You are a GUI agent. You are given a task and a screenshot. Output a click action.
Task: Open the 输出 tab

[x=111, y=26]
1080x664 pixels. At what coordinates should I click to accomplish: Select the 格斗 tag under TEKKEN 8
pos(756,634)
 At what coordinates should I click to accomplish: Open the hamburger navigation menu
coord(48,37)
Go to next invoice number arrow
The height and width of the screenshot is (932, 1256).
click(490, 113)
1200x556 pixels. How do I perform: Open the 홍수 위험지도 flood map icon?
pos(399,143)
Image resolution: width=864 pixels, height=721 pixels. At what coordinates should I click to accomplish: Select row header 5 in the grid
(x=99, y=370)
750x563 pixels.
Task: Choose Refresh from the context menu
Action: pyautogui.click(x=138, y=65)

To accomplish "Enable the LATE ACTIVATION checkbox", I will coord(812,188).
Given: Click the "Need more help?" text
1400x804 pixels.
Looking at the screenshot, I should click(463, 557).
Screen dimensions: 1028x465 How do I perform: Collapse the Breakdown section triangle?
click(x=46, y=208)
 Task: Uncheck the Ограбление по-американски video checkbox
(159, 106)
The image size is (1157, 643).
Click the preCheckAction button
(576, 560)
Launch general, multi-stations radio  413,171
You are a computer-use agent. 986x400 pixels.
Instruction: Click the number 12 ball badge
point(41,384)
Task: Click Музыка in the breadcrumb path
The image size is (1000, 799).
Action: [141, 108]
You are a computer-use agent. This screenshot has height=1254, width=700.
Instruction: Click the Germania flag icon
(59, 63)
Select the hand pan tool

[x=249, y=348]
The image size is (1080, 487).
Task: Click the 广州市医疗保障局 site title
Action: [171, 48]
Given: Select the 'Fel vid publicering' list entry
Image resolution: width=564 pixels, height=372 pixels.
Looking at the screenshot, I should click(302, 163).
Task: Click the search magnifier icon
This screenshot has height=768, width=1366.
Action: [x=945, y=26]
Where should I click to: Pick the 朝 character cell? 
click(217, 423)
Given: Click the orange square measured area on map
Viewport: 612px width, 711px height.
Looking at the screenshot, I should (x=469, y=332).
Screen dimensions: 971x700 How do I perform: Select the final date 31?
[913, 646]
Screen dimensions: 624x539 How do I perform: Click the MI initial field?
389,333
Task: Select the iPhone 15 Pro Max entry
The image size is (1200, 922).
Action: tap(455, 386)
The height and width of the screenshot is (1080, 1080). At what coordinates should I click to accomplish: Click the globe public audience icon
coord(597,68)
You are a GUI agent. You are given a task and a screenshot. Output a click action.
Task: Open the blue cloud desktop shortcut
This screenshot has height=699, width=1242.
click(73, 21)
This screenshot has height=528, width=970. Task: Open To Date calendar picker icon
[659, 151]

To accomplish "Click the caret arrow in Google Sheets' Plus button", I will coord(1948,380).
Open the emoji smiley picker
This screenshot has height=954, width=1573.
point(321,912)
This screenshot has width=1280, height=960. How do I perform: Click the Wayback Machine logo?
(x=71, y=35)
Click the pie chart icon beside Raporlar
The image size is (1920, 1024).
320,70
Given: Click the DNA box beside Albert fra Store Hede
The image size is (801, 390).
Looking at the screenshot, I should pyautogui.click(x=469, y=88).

Assignment:
Wherever the word "beside" appears in the listing above, copy that line.

Task response:
Click the pie chart icon beside Raporlar
Given: Click the DNA box beside Albert fra Store Hede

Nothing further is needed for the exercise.